Bundan daha şiddetlisi Kur’an-ı Kerim’in tefsir ve manası konusunda yaşanıyordu; acaba bu ayetin anlamı şu mudur, bu mudur? Tartışmalar baş alıp gidiyordu. Biri, ayetin anlamı budur derken, diğeri ayetin anlamı şudur diyordu. Resul-i Ekrem’den (s.a.a) ulaşan hadis ve rivayetler konusunda da böyleydi durum. Hadis hafızı olmak hadis hafızları için büyük bir iftihardı; oturup, ben bu hadisi şu adamdan, şu adamdan ve Resulullah’tan (s.a.a) naklediyorum diyordu. Acaba bu hadis doğru mudur ve acaba bu ibaretle mi buyrulmuştur? -Bunlar tartışma konusuydu.- Bunlardan daha şiddetlisi fıkıh konularıydı. İnsanlar günümüzde olduğu gibi gelip soru soruyorlardı. Çeşitli merkezlerde “fakihler” diye bir takım tabakalar oluşmuştu; insanların sorularına bunların cevap vermeleri gerekiyordu: Bu helaldir, o haramdır, bu pâktır, o necistir, bu muamele doğrudur, o muamele batıldır, demeliydiler. Bu merkezlerden biri Medine’ydi. Bir diğeri de Kufe’ydi. Ebu Hanife Kufe’de -bu işle uğraşıyordu-. Bir başkası da Basra’ydı. Daha sonra İmam Sadık’ın (a.s) döneminde Endülüs fethedilince o bölgelerde de bazı merkezler oluştu; İslam şehirlerinin her biri bir merkezdi. Diyorlardı ki, falan fakihin görüşü budur, filan fakihin ise görüşü şudur; bunlar bu mektebin öğrencileriydi. onlar o mektebin öğrencileriydi; ve bir inanç savaşı da hıkhî konular hakkında başladı.

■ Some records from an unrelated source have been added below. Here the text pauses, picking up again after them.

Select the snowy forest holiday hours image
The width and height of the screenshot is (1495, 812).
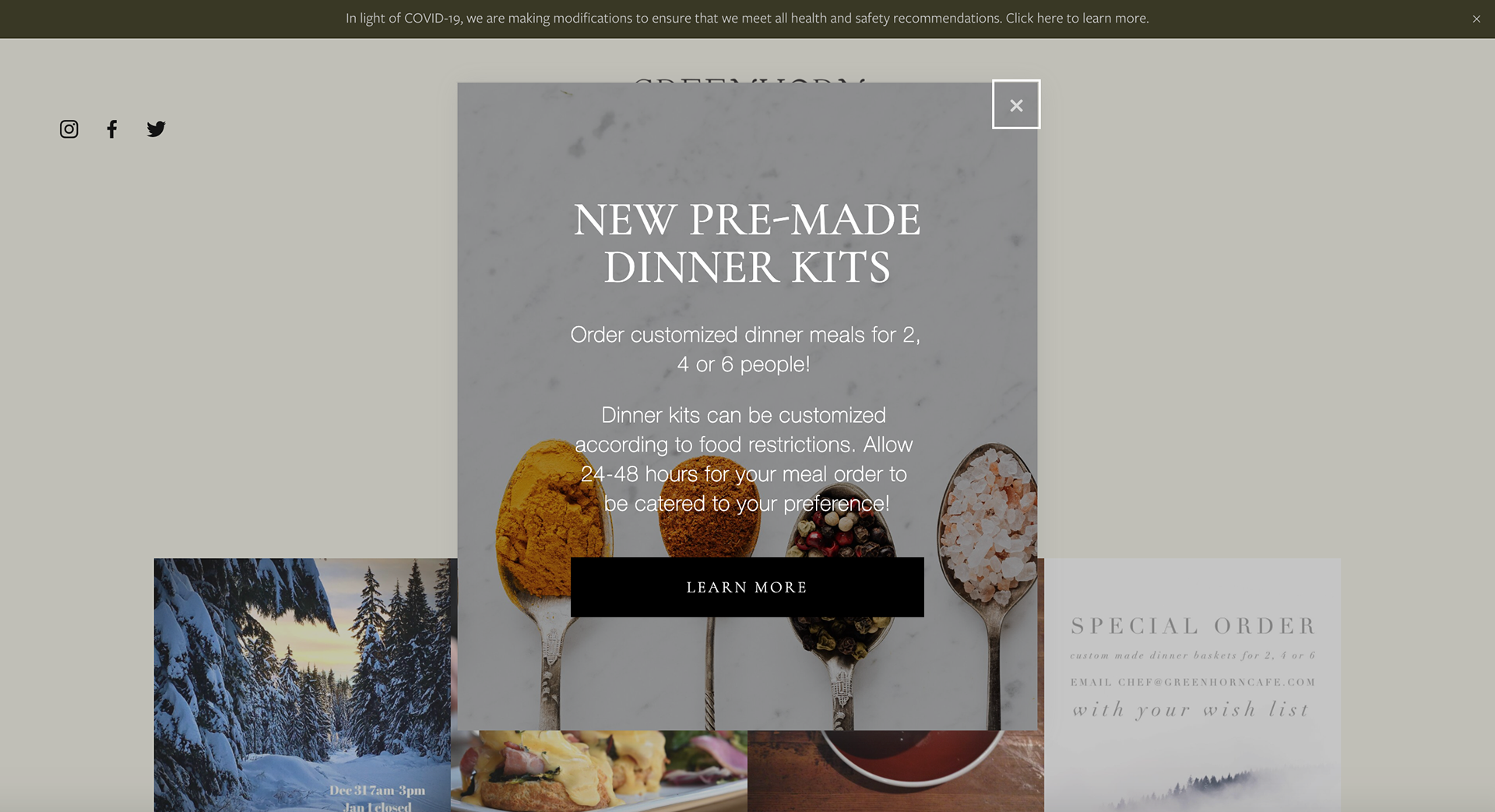click(305, 685)
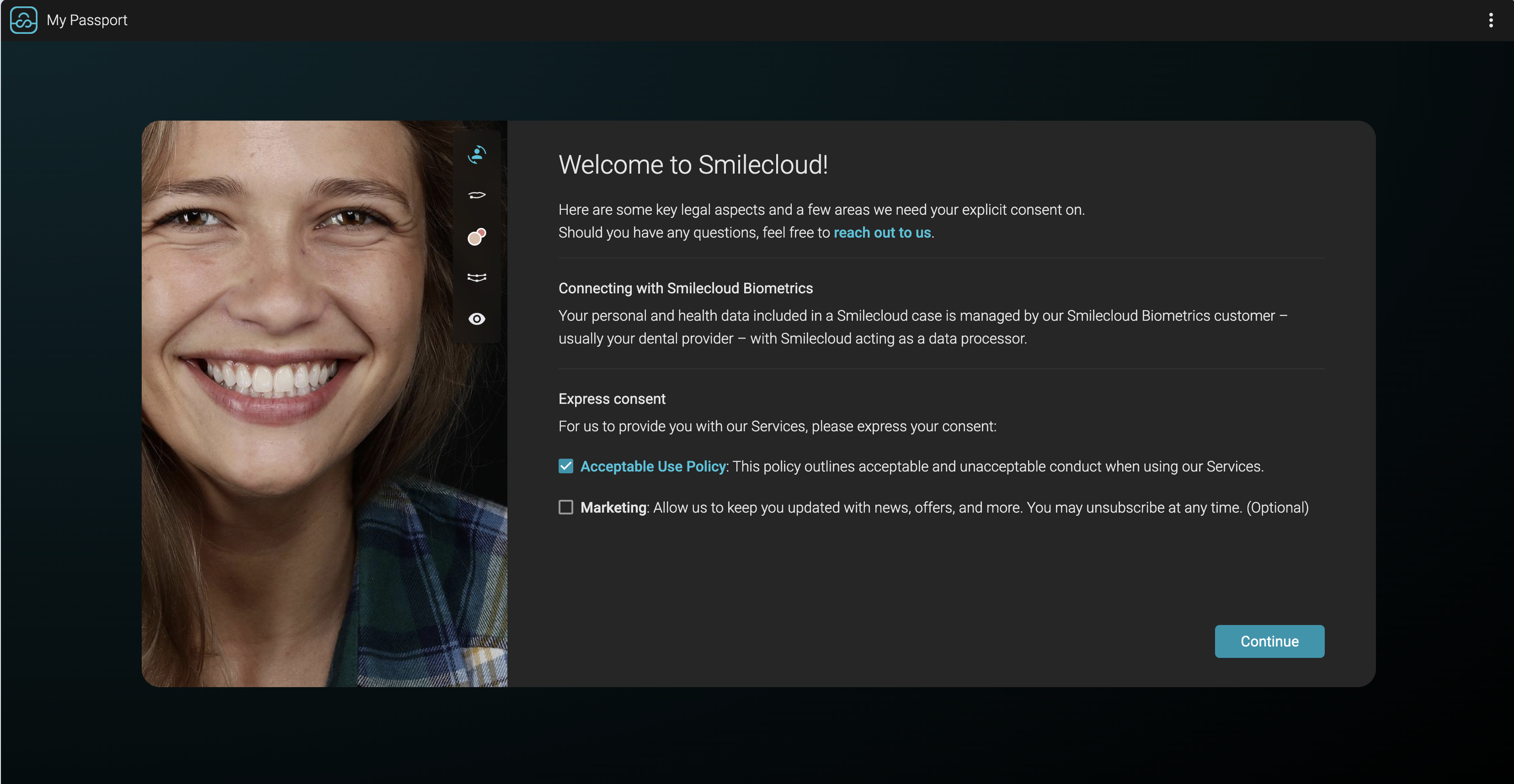Click 'Connecting with Smilecloud Biometrics' heading

[685, 288]
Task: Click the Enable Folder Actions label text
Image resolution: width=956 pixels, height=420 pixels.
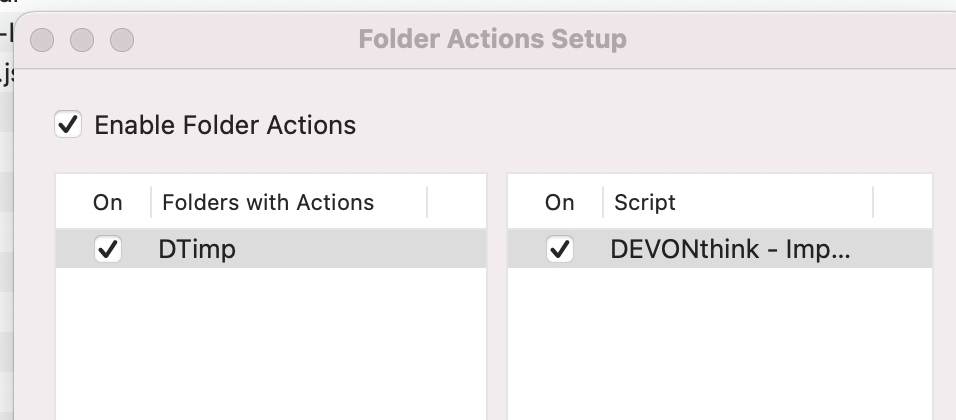Action: tap(225, 125)
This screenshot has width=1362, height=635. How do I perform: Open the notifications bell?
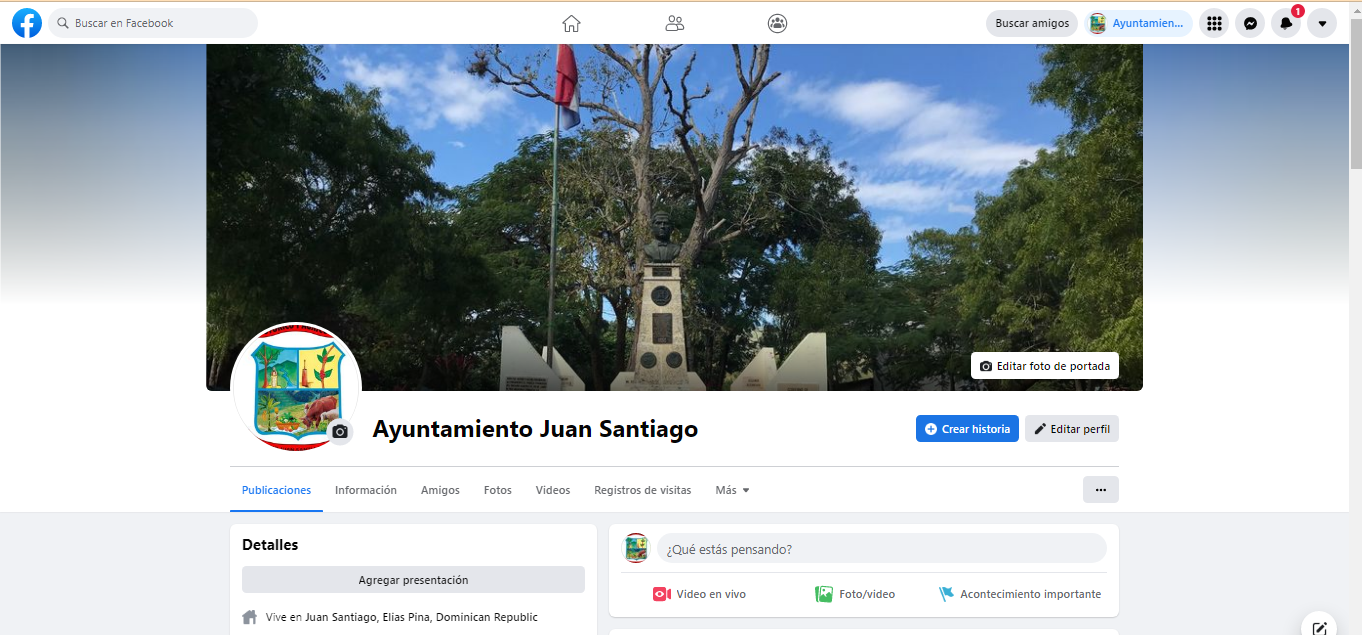coord(1286,23)
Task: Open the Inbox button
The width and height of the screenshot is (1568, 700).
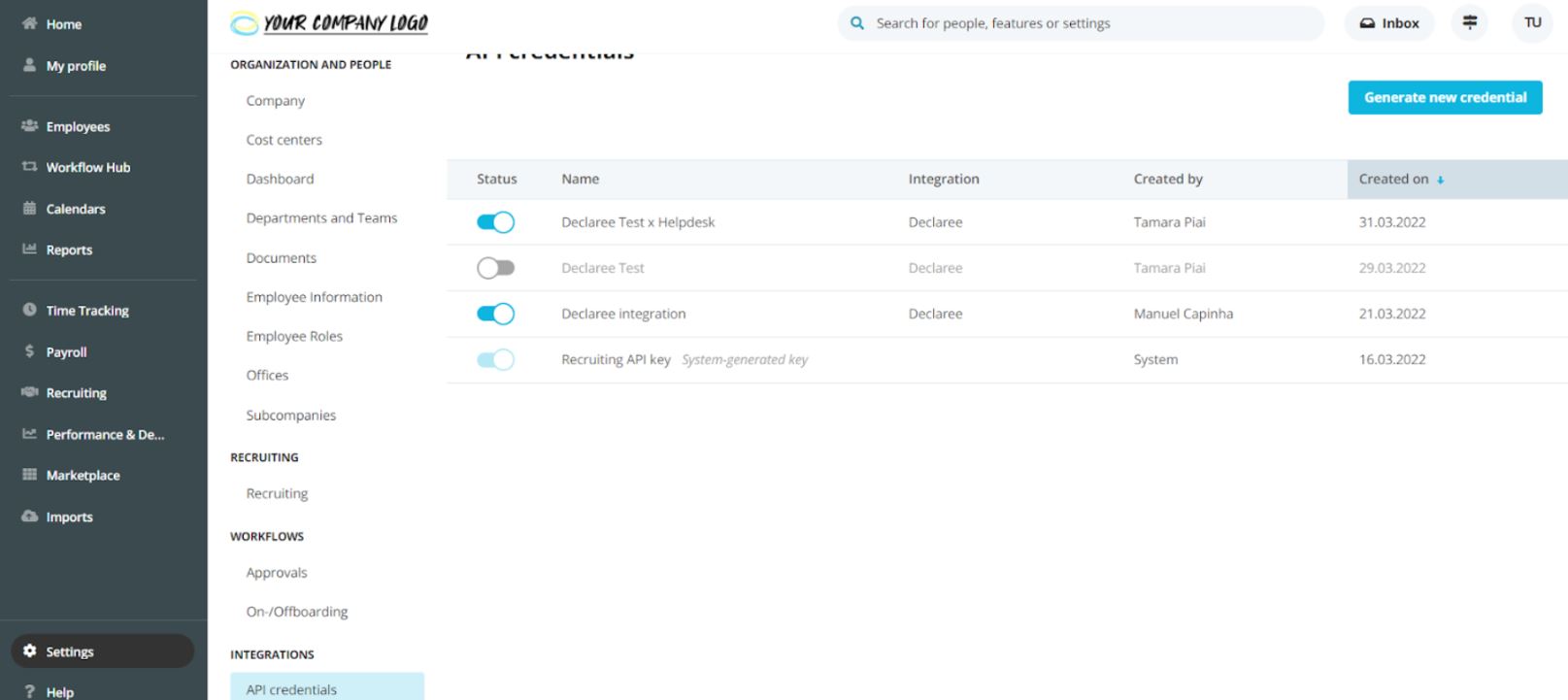Action: point(1389,23)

Bütün bunlardan daha şiddetlisi -ve daha önemlisi- kelamî konulardı. Birinci asırdan itibaren “mütekellim” tabakası adında bir tabaka ortaya çıktı (İmam Sadık’ın (a.s) buyruklarında bu tabirlere rastlamaktayız. Hatta İmam (a.s) bazı öğrencilerine, “Şu mütekellimlere söyleyin gelsinler” diyordu.) Mütekellimler akaid ve usul mevzularında bahsediyorlardı: Allah hakkında, Allah’ın sıfatları hakkında, Kur’an-ı Kerim’in Allah Teala’yla ilgili ayetleri hakkında; Allah’ın falan sıfatının onun zatıyla aynı olup olmadığı, hadis mi kadim mi olduğu konusunda, nübüvvet ve vahyin ne olduğu konusunda konuşuyorlardır; şeytan hakkında konuşuyorlardı, tevhid ve ikilik hakkında tartışıyorlardı, “Amel imanın rüknü müdür ve amel olmazsa iman da olmaz mı, yoksa amelin imanda hiçbir rolü yok mudur?” konusunda konuşuyorlardı, kaza ve kader hakkında, cebr ve ihtiyar konusunda tartışıyorlardı. Mütekellimler çok sıcak bir ortam yaratmışlardı.

Bütün bunlardan daha tehlikelisi -daha şiddetlisi ve daha önemlisi demiyorum;- “Zındıklar” adında bir tabakanın ortaya çıkmasıdır. Zındıklar esasen Allah ve dinleri inkar ediyorlardı; bu tabaka -her nedense- serbesttiler. Hatta Mekke ve Medine’de bile; hatta Mescid-i Haram ve Mescid-i Nebi’de oturup fikirlerini söylüyorlardı; elbette bir düşünce ve karşılaştıkları bir şüphe olarak gündeme getiriyorlardı.[52] Zındıklar o asrın yenicilik ve tahsilli tabakasıydı; o günkü dünyanın bütün canlı dillerini biliyorlardı; o dönemde daha fazla bilim dili olan Süryanî dilini biliyorlardı, onlardan bir çoğu Yunanca’yı biliyordu; bir çokları İranlıydı ve Farsça’yı biliyorlardı. Bazıları Hintçe’yi biliyor ve zındıklığı Hindistan’dan getirmişlerdi. Esasen İslam dinine zındıklığın nereden geldiği de başlı başına bir konudur. Çoğunlukla zındıklığın Mânevilerden kaynaklandığına inanmaktadırlar.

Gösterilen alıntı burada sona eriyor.